** Task objective **
Please repeat the lines below, exactly and only, from the one that holds "384x266 pixels." through the one that holds "You are a computer-use agent. The width".

##### Given records #####

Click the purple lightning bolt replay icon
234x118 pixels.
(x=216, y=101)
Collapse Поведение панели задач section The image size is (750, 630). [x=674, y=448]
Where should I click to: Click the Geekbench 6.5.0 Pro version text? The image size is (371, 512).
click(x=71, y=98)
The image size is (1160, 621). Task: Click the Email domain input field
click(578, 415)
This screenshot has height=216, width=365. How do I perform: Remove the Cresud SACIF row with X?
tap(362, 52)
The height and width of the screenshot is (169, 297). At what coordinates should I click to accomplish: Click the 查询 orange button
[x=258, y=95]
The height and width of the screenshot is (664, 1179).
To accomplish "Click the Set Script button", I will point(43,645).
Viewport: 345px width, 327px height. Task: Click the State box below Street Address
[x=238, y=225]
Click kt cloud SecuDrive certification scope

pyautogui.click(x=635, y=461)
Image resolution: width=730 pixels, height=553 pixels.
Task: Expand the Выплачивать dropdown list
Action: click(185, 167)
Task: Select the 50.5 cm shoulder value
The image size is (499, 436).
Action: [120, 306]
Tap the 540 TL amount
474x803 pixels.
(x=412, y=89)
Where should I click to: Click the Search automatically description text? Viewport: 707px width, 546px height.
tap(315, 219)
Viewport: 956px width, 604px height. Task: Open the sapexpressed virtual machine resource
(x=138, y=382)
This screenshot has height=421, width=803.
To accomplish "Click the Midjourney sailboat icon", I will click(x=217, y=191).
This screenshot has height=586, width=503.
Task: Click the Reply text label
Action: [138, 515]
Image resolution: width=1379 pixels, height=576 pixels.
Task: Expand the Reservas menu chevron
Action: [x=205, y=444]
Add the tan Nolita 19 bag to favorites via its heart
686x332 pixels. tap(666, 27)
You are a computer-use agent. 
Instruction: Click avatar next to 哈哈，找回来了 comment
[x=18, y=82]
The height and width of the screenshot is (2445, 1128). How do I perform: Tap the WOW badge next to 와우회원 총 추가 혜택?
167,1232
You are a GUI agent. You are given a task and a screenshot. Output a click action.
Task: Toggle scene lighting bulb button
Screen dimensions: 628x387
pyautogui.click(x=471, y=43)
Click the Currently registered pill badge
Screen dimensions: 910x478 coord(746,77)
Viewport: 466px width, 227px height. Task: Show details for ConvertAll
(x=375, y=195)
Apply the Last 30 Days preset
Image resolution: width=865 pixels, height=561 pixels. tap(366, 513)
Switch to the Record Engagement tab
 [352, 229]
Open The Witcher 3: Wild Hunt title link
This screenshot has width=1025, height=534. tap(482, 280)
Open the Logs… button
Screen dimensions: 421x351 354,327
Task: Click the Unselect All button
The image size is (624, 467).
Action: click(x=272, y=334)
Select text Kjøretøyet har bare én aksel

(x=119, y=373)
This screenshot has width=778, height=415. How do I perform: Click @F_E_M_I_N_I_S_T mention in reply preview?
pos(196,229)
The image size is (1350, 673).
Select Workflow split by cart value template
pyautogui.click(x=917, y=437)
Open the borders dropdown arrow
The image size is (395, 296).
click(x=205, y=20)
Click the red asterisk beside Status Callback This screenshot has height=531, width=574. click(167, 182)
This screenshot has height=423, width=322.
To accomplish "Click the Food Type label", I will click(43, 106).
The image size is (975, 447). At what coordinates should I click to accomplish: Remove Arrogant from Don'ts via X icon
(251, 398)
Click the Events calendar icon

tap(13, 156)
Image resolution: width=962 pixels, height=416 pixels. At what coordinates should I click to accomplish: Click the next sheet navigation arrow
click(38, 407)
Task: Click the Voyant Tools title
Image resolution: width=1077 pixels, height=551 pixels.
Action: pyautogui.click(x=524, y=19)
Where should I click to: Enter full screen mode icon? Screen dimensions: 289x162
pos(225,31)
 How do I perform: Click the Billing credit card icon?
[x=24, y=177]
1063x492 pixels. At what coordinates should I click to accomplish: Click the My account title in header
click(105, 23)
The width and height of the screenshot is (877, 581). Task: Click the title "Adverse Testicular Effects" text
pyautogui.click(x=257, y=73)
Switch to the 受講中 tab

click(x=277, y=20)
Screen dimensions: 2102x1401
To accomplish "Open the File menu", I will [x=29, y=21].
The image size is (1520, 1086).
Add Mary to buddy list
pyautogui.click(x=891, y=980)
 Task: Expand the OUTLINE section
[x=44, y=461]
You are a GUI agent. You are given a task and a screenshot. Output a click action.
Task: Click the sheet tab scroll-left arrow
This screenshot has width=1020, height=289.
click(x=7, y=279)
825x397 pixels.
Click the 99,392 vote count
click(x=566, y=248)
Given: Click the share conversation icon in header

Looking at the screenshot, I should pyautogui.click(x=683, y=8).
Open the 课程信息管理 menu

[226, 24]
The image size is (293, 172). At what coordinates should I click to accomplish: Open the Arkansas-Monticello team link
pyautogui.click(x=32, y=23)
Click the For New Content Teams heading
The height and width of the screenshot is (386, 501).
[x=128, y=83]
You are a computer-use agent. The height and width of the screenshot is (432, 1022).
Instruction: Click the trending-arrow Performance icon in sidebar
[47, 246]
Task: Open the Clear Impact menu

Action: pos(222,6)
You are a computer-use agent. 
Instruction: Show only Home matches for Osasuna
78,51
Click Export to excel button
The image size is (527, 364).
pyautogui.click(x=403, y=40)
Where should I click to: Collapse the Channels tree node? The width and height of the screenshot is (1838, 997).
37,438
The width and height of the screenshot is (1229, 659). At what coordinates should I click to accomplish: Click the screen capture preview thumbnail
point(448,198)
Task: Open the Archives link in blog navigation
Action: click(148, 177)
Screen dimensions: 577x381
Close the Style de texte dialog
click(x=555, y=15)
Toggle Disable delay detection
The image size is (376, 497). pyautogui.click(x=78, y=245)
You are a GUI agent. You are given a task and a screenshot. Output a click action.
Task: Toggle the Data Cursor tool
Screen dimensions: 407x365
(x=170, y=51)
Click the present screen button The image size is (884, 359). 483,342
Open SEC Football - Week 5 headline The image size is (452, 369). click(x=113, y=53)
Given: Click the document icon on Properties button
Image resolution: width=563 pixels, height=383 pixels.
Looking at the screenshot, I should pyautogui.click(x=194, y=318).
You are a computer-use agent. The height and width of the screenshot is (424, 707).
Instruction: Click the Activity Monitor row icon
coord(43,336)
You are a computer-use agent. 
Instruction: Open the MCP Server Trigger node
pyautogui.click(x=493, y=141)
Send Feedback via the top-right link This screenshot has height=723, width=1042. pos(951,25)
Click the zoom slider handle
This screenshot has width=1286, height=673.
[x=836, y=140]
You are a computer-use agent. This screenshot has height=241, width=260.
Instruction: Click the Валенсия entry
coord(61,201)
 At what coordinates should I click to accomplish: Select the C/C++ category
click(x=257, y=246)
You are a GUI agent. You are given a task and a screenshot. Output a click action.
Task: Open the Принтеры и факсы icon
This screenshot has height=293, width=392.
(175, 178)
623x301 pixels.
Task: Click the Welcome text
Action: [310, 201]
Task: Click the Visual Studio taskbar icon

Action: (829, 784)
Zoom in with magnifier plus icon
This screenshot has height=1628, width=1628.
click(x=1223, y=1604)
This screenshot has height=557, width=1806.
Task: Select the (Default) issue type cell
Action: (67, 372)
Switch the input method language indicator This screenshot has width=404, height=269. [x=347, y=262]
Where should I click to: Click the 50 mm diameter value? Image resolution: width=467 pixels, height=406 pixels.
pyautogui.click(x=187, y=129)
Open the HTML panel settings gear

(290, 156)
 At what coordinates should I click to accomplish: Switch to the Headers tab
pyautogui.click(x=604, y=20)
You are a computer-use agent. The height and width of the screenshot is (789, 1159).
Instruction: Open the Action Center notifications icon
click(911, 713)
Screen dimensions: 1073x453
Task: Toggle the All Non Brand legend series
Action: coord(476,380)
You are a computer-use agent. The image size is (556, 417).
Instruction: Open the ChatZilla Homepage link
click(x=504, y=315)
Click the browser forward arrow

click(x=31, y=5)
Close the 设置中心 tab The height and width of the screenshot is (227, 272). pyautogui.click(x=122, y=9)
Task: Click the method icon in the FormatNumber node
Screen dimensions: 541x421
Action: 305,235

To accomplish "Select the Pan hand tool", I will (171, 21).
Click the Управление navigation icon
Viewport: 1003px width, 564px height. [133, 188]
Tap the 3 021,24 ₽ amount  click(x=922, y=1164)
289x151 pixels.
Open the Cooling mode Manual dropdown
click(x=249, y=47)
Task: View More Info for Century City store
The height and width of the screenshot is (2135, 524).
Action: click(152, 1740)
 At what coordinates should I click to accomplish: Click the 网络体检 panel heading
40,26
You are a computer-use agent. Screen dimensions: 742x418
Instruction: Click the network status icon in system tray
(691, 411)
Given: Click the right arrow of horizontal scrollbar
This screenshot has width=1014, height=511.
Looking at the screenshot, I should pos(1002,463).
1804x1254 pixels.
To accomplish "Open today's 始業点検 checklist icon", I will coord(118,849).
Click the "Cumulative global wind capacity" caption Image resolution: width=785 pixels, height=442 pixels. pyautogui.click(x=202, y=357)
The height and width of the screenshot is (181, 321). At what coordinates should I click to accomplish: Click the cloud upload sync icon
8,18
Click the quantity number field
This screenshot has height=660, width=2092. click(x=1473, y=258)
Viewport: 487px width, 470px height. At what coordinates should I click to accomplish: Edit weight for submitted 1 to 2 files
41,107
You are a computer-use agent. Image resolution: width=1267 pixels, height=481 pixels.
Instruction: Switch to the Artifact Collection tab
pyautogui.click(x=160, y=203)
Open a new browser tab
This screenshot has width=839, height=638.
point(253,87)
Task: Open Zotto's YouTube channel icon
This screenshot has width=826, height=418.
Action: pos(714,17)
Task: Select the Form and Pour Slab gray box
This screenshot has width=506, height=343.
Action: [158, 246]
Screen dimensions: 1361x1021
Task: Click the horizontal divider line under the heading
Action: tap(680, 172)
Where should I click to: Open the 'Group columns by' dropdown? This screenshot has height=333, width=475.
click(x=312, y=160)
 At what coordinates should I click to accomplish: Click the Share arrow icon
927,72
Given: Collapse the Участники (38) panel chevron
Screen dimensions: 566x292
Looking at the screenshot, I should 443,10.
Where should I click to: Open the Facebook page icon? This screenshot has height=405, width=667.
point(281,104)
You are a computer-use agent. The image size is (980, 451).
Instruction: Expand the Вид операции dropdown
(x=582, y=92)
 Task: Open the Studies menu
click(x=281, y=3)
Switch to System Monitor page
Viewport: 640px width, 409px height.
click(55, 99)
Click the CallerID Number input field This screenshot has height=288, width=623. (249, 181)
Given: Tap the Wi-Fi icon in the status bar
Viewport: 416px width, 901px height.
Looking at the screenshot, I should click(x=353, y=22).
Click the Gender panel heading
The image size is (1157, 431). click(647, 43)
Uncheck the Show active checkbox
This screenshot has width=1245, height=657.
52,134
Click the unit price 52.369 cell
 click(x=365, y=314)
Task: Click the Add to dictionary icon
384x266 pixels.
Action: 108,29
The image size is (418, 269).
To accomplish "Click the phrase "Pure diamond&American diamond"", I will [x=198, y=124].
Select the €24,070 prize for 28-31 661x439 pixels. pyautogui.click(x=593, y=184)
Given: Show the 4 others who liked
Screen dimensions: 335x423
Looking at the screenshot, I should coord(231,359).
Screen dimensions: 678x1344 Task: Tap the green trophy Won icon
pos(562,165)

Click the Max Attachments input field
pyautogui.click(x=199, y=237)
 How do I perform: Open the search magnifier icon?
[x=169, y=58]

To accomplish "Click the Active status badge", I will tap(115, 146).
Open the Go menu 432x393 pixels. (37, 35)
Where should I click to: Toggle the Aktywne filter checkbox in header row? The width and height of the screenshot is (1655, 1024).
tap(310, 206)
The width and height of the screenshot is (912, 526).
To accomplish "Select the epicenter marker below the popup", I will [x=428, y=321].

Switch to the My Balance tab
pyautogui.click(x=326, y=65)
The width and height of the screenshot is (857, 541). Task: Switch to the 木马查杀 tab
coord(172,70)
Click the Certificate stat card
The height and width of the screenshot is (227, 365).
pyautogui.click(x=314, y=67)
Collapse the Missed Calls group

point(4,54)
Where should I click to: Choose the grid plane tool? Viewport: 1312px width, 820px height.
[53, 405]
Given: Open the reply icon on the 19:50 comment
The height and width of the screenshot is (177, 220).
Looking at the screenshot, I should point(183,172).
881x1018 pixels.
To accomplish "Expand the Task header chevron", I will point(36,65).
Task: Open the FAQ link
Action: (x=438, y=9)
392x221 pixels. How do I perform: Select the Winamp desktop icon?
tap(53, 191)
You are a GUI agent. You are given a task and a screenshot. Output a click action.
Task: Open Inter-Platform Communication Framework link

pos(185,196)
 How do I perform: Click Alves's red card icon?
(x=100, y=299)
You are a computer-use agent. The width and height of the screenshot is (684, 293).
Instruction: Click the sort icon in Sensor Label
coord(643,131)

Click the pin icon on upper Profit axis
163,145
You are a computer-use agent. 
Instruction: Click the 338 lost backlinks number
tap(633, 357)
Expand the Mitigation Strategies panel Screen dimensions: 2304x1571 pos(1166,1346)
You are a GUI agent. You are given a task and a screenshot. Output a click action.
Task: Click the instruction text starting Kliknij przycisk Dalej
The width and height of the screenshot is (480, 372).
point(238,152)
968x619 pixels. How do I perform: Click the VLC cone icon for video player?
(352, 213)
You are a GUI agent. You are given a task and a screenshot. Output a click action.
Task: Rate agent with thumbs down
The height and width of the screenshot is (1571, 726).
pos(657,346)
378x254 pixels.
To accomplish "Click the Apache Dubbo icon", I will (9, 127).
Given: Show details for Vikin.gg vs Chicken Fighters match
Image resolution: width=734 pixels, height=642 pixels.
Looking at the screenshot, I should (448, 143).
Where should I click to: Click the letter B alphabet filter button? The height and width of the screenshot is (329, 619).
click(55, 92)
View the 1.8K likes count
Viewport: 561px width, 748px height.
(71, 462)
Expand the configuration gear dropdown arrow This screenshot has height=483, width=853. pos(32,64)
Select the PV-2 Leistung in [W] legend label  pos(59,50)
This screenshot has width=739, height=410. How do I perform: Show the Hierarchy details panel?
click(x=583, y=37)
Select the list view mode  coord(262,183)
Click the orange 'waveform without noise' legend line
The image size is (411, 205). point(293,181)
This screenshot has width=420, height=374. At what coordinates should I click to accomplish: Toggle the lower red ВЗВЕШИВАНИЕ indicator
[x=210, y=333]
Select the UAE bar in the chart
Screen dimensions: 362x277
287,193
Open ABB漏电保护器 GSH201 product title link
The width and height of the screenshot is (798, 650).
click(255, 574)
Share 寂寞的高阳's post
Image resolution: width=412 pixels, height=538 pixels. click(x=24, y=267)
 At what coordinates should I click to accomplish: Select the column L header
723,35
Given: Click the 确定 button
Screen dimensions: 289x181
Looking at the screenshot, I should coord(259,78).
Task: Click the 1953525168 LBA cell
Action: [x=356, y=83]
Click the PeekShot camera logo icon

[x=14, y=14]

#####

** Your solution **
384x266 pixels.
Action: 108,29
The image size is (418, 269).
To accomplish "Click the phrase "Pure diamond&American diamond"", I will [x=198, y=124].
Select the €24,070 prize for 28-31 661x439 pixels. pyautogui.click(x=593, y=184)
Given: Show the 4 others who liked
Screen dimensions: 335x423
Looking at the screenshot, I should coord(231,359).
Screen dimensions: 678x1344 Task: Tap the green trophy Won icon
pos(562,165)

Click the Max Attachments input field
pyautogui.click(x=199, y=237)
 How do I perform: Open the search magnifier icon?
[x=169, y=58]

To accomplish "Click the Active status badge", I will tap(115, 146).
Open the Go menu 432x393 pixels. (37, 35)
Where should I click to: Toggle the Aktywne filter checkbox in header row? The width and height of the screenshot is (1655, 1024).
tap(310, 206)
The width and height of the screenshot is (912, 526).
To accomplish "Select the epicenter marker below the popup", I will [x=428, y=321].

Switch to the My Balance tab
pyautogui.click(x=326, y=65)
The width and height of the screenshot is (857, 541). Task: Switch to the 木马查杀 tab
coord(172,70)
Click the Certificate stat card
The height and width of the screenshot is (227, 365).
pyautogui.click(x=314, y=67)
Collapse the Missed Calls group

point(4,54)
Where should I click to: Choose the grid plane tool? Viewport: 1312px width, 820px height.
[53, 405]
Given: Open the reply icon on the 19:50 comment
The height and width of the screenshot is (177, 220).
Looking at the screenshot, I should point(183,172).
881x1018 pixels.
To accomplish "Expand the Task header chevron", I will point(36,65).
Task: Open the FAQ link
Action: (x=438, y=9)
392x221 pixels. How do I perform: Select the Winamp desktop icon?
tap(53, 191)
You are a GUI agent. You are given a task and a screenshot. Output a click action.
Task: Open Inter-Platform Communication Framework link

pos(185,196)
 How do I perform: Click Alves's red card icon?
(x=100, y=299)
You are a computer-use agent. The width and height of the screenshot is (684, 293).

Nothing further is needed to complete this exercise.